About this exercise →
Every line in the records below that holds "agent" must be identified and copied.
(Data)
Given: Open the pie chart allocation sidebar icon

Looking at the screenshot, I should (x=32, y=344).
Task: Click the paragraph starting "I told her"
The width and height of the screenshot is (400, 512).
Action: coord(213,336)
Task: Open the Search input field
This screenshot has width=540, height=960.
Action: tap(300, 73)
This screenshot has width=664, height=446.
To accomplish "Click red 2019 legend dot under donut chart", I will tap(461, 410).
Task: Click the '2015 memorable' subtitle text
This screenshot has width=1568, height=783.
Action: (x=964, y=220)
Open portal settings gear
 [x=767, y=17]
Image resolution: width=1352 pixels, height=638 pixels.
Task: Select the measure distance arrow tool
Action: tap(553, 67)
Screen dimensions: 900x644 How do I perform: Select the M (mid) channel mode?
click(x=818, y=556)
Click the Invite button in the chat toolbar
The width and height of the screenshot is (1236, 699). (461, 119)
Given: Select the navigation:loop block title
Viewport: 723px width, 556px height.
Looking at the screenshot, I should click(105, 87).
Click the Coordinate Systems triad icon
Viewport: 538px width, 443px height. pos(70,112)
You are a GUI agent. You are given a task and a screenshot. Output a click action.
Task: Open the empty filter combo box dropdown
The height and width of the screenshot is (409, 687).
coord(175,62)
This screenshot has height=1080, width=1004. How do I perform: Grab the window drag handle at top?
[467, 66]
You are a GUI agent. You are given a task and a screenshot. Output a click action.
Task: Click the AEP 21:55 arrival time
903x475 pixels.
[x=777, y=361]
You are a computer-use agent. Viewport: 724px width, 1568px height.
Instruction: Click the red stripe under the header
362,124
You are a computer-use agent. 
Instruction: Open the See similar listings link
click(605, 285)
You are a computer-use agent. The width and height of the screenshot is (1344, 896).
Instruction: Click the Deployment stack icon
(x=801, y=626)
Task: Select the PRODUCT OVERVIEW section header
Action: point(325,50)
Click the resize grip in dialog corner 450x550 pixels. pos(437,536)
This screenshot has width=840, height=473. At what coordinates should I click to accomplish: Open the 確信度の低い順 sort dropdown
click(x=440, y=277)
(End Data)
Result below →
You are a GUI agent. You are given a task and a screenshot. Output a click action.
You are a GUI agent. You are given a task and a screenshot. Output a click action.
You are a computer-use agent. Viewport: 724px width, 1568px height.
You are a computer-use agent. 
You are a computer-use agent. The width and height of the screenshot is (1344, 896).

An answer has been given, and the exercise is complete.